With that said, Trisquel likes to use a silver Elementary style theme for its programs. If I go fully Ambience, then that makes everything have a black theme. Is there a way to mix both looks? Just be warned that I have no clue in how to edit themes, so it is just a brainstorm.
I know its not listed as a bug, but is there work to get the menu to be black and/or transparent like in older releases? It is currently white when the Trisquel icon is clicked in the lower left of the screen and would be nice if it matched the color of the bottom panel.
I think all menus have the same class in gtk3 so it might not be possible, but still, I'm trying to make it black.
Can you add a panel background for the stable? I think it looks messy right now, and I had that issue in Ubuntu using GNOME Classic, but when I put a background, it looked smooth.
I downloaded the Trisquel 5.5 iso(from March 6) and then installed "gnome-session"(package with gnome-shell and other dependencies).
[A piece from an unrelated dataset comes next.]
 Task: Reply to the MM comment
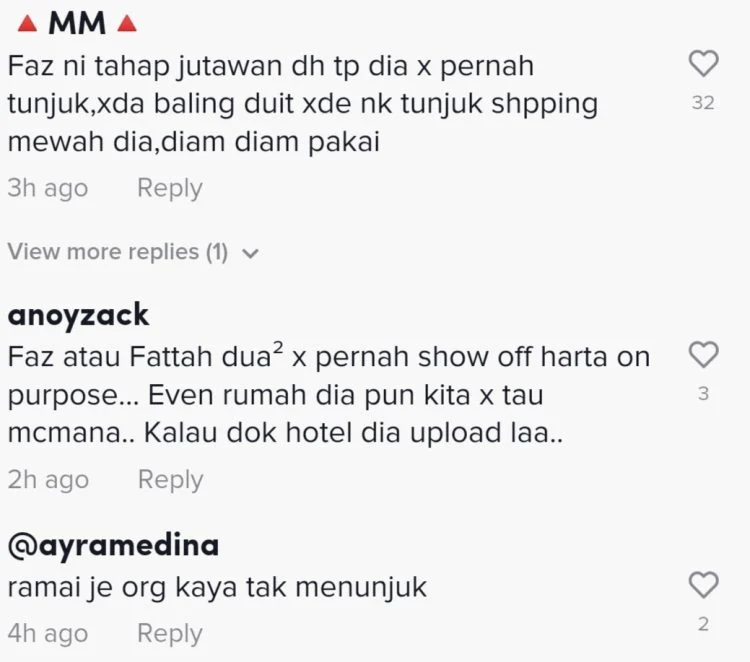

It worked perfectly on my hardware (Intel Core i3, 4GB DDR3 RAM) and 1080p videos on Youtube HTML5.
Screenshots:
(desktop)
http://ompldr.org/vY3ljaQ
(YouTube with Sintel 1080p)
http://ompldr.org/vY3ljYw
http://ompldr.org/vY3ljZA
(activities)
http://ompldr.org/vY3ljaA
http://ompldr.org/vY3ljZQ
http://ompldr.org/vY3ljZg
(applications - abrowser, libreoffice)
http://ompldr.org/vY3ljZw
you should really change your window-borders to the Trisquel ones. these look awful with the theme.
Hi, Gang!
My system for daily use is Trisquel 5.0, I18N Edition, on an Asus
netbook, that works very well, with a few minor annoyances. In my
eagerness for the 5.5 release, I downloaded the Beta image, dated
07-March, and am writing this email from this Beta, running as a live
system on a flash drive. I'm running the beta, with orca speech
providing accessibility; here are some impressions.
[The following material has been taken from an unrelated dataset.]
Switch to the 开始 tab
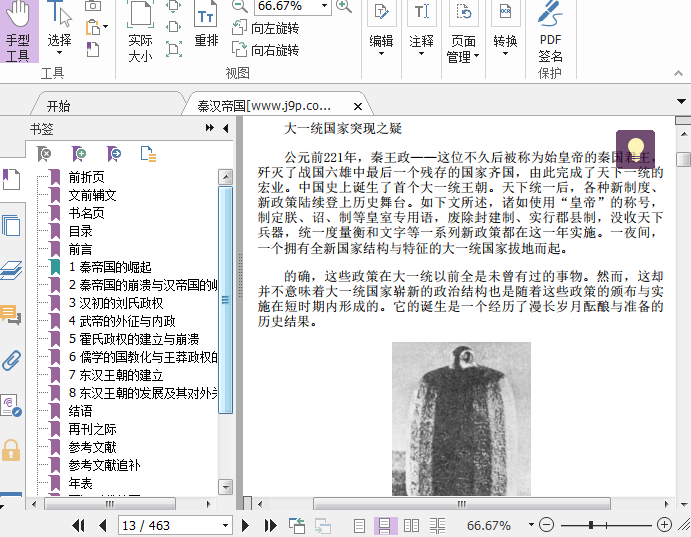Screen dimensions: 691x537 click(x=58, y=105)
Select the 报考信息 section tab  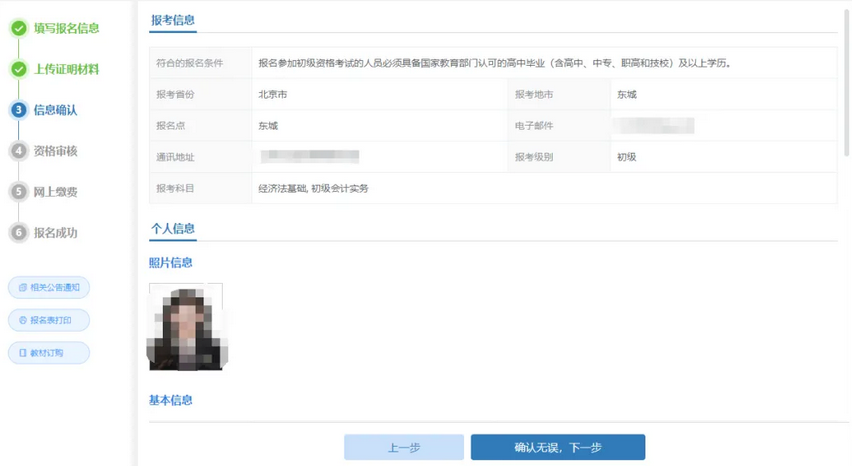point(173,20)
If lightdm is launched in the live image, orca does not talk during the
login. I just hit the 'enter' key, after what seems a suitable
interval, then, I get the startup sound; then orca starts, as one would
expect. I had no problems paging through the preferences dialogue, and
setting orca up to taste. Once I got orca the way I like, I did some
exploring of the desktop, menus, and bottom panel. I could move among
the panel items, menus, sub-menus, and desktop items, using the cursor
keys, again, with no trouble. Before attempting a wifi connection, I
created a default password keyring, launching seahorse from the menus,
rather than from the 'run' dialogue, as I normally might. This
application is fully accessible. With the keyring set up, I returned to
the bottom panel, located the nm aplet, expanded the menu, found my
access point, entered my key, and got a spoken notification of the
connection success. While on the panel, I checked my laptop battery
status. I could find no volume controls on the bottom panel. Is it
there but invisible?
Since I could not find the controls, I launched the gnome-control-center
app, and made keyboard shortcuts for setting volume, and launching my
browser. This seemed to work as expected. While in the control center,
I quickly set my time and date. This dialogue was very hard to use when
I was installing 5.0, much easier in 5.5.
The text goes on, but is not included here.